▶ [EXERCISE]:
In the listing, some lines may hold the string "will"; report how many do, as a bare number.

▶ [RECORD SET]:
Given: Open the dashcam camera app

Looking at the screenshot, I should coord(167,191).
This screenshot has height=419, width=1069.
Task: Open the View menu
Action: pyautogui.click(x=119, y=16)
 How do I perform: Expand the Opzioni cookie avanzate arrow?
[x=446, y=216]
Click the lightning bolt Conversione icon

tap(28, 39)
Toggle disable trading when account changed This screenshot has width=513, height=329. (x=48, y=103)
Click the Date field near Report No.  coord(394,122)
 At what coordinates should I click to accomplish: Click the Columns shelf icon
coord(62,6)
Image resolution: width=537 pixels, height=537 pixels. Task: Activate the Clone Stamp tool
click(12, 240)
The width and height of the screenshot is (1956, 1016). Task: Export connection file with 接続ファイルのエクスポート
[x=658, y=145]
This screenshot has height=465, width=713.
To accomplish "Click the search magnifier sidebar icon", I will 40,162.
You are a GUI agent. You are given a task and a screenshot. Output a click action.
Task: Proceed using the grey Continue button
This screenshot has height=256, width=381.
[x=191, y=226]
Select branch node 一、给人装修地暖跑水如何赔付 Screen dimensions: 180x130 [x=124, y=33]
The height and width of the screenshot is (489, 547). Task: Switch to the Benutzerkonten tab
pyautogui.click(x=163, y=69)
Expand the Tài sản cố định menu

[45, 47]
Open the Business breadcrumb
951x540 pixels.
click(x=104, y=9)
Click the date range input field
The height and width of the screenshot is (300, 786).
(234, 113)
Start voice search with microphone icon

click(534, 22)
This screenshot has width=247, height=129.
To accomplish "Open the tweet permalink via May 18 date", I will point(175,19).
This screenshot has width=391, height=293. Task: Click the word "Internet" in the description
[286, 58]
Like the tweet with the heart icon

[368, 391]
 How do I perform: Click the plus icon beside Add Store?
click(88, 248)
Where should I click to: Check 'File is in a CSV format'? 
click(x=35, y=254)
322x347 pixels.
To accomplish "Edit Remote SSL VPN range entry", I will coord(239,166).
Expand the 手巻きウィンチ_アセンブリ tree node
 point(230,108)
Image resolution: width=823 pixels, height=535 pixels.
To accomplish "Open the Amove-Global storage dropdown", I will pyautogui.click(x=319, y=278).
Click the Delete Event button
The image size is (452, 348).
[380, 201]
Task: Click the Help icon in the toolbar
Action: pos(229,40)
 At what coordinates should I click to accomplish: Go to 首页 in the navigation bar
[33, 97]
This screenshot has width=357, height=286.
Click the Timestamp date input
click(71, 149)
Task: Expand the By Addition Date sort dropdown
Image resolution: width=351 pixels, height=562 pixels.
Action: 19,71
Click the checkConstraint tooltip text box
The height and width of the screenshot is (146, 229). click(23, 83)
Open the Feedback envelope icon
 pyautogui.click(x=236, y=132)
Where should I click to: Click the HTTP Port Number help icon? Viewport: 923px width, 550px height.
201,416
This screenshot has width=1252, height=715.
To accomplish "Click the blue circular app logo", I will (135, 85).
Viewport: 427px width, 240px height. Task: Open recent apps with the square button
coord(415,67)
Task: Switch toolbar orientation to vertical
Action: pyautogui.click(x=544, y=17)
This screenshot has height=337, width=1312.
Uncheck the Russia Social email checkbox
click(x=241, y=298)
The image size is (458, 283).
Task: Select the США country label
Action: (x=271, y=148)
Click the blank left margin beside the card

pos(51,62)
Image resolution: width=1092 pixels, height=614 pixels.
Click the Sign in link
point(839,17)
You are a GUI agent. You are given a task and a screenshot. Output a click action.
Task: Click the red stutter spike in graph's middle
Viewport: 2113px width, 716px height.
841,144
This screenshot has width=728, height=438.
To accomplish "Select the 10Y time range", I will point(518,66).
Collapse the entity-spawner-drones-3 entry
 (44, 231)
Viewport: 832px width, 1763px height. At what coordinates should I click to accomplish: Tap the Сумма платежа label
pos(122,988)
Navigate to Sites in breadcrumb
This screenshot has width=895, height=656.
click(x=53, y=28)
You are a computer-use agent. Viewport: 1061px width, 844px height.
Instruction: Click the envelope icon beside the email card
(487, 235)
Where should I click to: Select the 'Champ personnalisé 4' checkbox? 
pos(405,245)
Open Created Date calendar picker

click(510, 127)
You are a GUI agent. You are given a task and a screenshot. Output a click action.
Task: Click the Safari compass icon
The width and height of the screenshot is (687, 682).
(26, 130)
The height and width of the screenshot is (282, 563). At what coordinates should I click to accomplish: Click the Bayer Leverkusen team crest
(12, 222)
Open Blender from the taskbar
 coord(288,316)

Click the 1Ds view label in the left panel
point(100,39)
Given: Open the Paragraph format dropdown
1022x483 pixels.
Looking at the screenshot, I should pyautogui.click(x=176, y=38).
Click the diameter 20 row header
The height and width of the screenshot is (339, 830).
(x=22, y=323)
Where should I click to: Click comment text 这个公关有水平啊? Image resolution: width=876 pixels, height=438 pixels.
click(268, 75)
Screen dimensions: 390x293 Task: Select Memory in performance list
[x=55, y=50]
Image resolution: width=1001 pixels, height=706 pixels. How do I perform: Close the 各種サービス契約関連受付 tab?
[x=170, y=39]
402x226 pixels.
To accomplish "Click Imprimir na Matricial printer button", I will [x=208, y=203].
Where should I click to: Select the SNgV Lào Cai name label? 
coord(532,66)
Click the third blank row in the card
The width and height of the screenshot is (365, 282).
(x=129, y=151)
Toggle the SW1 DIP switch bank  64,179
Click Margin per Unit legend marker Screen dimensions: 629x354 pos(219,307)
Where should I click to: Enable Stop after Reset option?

▶ [ANSWER FOR THE TASK]:
7